Teaching labs that meet the criteria outlined in the Biosafety Framework for Teaching Labs will be audited annually based on the American Society for Microbiology (ASM) guidelines for teaching labs. Audits are pre-scheduled and checklists are distributed for each containment level. Audits are collaborative and allow for the auditor to gain understanding of the biosafety requirements specific to the lab being audited; therefore, the teaching lab supervisor or his/her designee must be available during the audit to participate in the conversation. The designee must be knowledgeable about teaching lab operations and must be an employee of the University of Tennessee. The framework applies to teaching labs, practical exercises, or other experiential learning where there is a high likelihood of exposure to biological hazards, and which are conducted at UTK campuses (or satellites). Audit reports are prepared and issued to the teaching lab supervisor, audit contacts, and other relevant personnel within five business days. (Note: IBC registrations are not required for teaching labs unless additional procedures meeting IBC registration criteria are conducted.)

Laboratories that operate under the authority of a federally issued permit (e.g. CDC or USDA APHIS) with conditions that warrant physical oversight will also be audited on an annual basis. Audits are pre-scheduled and checklists are distributed for each containment level. The audit is a time for the auditor to gain understanding of the biosafety requirements specific to the issued permit and the lab being audited; therefore, the permittee (PI) or his/her designee must be available during the audit to participate in the conversation. The designee must be knowledgeable about laboratory operations and must be an employee of the University of Tennessee. Unannounced and/or for-cause audits may take place if there is concern about imminent danger or if the lab is involved in an escalation event. Audit reports are prepared and issued to the permittee (PI), audit contacts, and other relevant personnel within five business days. (Note: IBC registrations are not required for processes covered under a federal permit unless additional procedures meeting IBC registration criteria are conducted.)

Supporting facilities include, but are not limited to: equipment rooms/core facilities; laboratory animal facilities; large animal facilities (barns, stables, stalls, etc.); greenhouses; growth chamber rooms (phytotrons); and insectaries. As applicable, supporting facility audits will performed coincident to and in accordance with the respective procedure(s) outlined above. Facility managers will be invited and encouraged to participate in the audit in addition to the PI/supervisor or his/her designee. Unannounced and/or for-cause audits may take place if there is concern about imminent danger or if the supporting facility is involved in an escalation event.
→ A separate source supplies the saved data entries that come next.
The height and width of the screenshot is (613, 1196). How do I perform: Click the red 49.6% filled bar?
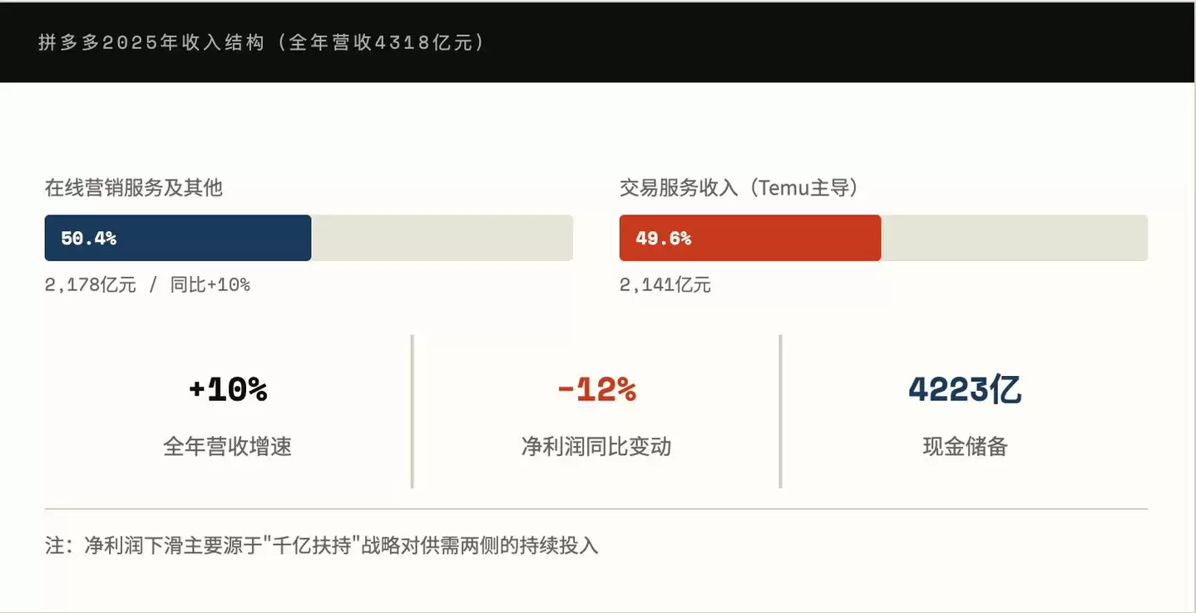(749, 238)
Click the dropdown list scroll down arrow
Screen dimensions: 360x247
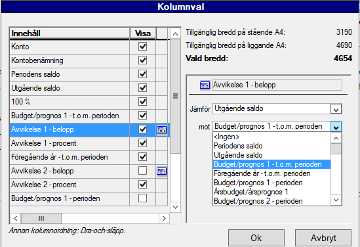click(336, 200)
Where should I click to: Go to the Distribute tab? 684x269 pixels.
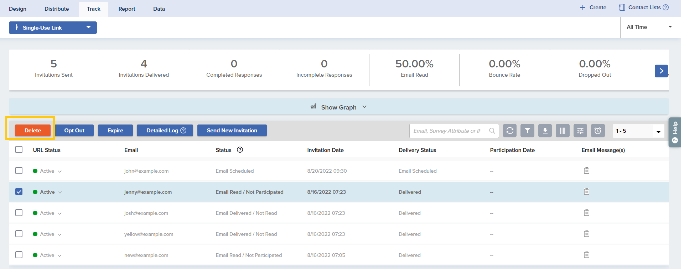coord(57,9)
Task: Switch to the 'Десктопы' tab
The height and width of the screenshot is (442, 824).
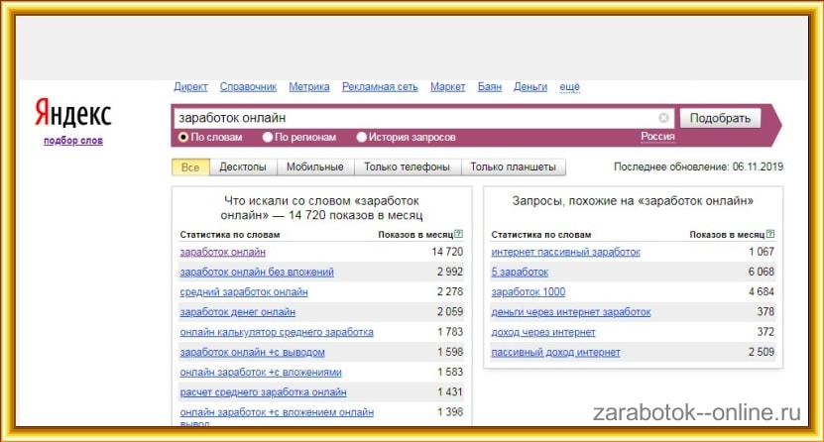Action: (243, 167)
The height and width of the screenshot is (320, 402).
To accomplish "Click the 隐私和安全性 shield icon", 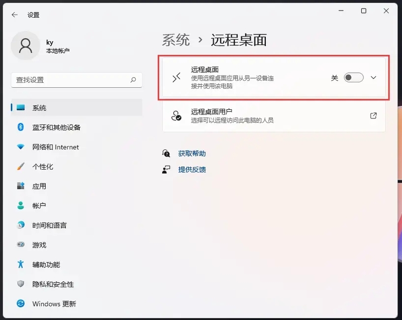I will pos(21,284).
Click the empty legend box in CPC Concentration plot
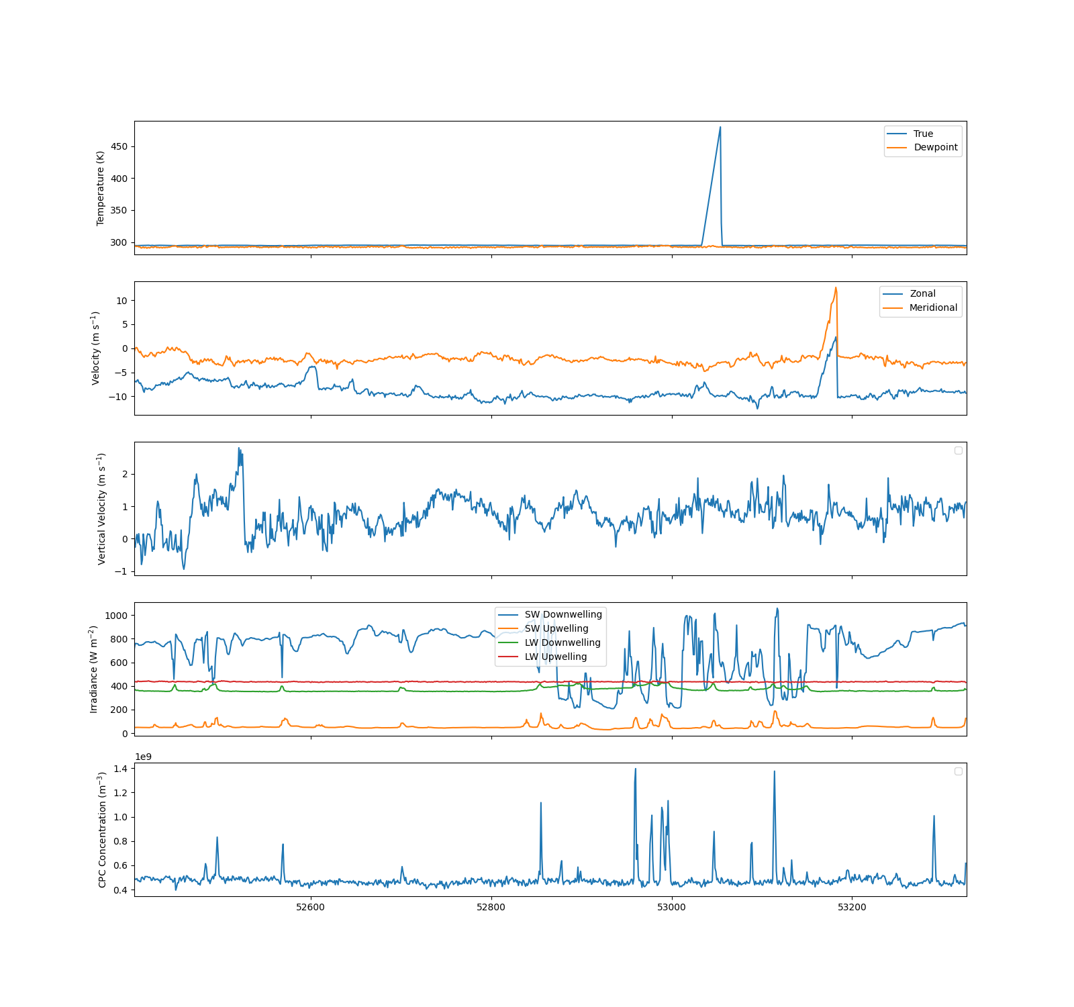The width and height of the screenshot is (1074, 1007). tap(959, 771)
Audit reports are prepared and issued to the PI, audit contacts, facility manager, and other relevant personnel within five business days.

Re-audits may be required in the event of any of the following:

  • The score on the audit is less than 85%.
  • Action items to mitigate significant risk(s) and/or those identified during previous audits have not been addressed.
  • The auditor discerns conditions that must be corrected and re-evaluated in a timely manner.

Refer to the UTK IBC escalation procedure for re-audit information related to escalation events.